The PTM denied the accusations and “said military personnel had fired indiscriminately on the protesters. Mr. Dawar, a lawmaker representing the area, said in an audio message sent to journalists that the protesters had managed to cross the checkpoint because they outnumbered the soldiers there. But then, he said, they heard firing from above. He said troops fired in the air, then directly at the protesters, injuring about 30, including himself. The lawmaker Mr. Wazir and eight others were arrested and will be charged with inciting violence against the state under antiterrorism laws, the government official said. Mr. Dawar was not arrested.”

The Human Rights Commission of Pakistan (HRCP) has demanded a parliamentary commission to investigate what happened in Waziristan. In astatement that was issued, The Human Rights Commission of Pakistan (HRCP) expressed alarm at “the use of military force causing deaths of at least three Pashtun Tahaffuz Movement (PTM) activists in North Waziristan. HRCP believes that this will further escalate tensions between PTM supporters and security institutions, consequently leading to a permanent wedge between the people of tribal districts and the state. This will be detrimental to the interests of the country and its citizens. HRCP demands the release of MNA Ali Wazir and any other activists taken into custody. It also calls for a parliamentary commission to be set up immediately to inquire into the matter and establish the truth. There must be a serious attempt to genuinely address the grievances of the local population, which the PTM has been articulating peacefully for well over a year. Moreover, with the passage of the 26th Constitutional Amendment, the state must ensure that the media and civil society have independent access to the former FATA. The country’s mainstream media must also understand its responsibility to report on this region fairly.”

Zainab and Farishta deserved better: need to protect children in a brutal society

Children are always the most vulnerable elements on society and need more protection. On Tuesday the body of a 10-year old girl, Farishta, was found from Shahzad Town in Islamabad. Farishta had been raped and then her body thrown in the forest. This is not the first such incident in which a minor girl was raped and left for dead. Last year, seven-year-old Zainab was kidnapped from near her aunt’s house in Kasur and five days later her body was found in a garbage heap.

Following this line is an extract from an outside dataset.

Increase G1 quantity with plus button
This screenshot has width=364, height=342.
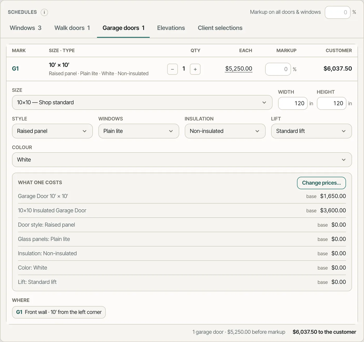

According to news reports, “The girl’s family which belongs to Mohmand Agency said they had reported her missing to the police on May 15 after she had left the house to get Iftar. The family claims it took the police till May 19 to register an FIR and even then a proper search was not launched. The body of the minor was discovered by locals who then informed the police. The 10-year-old’s body was moved to Poly Clinic for post mortem, however, till now it had not been conducted. To protest against police negligence in the case, the family of the victim protested with her body at Taramari Chowk.”

The Human Rights Commission of Pakistan (HRCP) issued a statement that it was “appalled to learn that ten-year-old Farishta, who disappeared from her home on 15 May in Islamabad, was found dead earlier today, allegedly raped and murdered. There is a chilling resemblance to the case of seven-year-old Zainab in Kasur, which points to an increasingly brutal society in which children are abused and discarded at whim. This is one of at least seven cases to have surfaced in recent months, with reports of children as young as two having been raped. Some were left to return home and live with the trauma they had undergone. Others were killed and their bodies similarly dumped, leaving their families to relive their ordeal. The NGO Sahil’s recent report indicates that over 3,800 children were subjected to some form of abuse in 2018 – with 11 percent more cases reported than in 2017. It is critical that stronger, more vigilant mechanisms be enforced to protect young children – and young girls in particular – who are among the most vulnerable members of our society. Both police stations, the hospitals where such cases are examined, the courts and society overall must become more child-friendly and willing to provide the protection and support that both children and their families need in such circumstances. No society can afford to be this callous where its children are concerned.”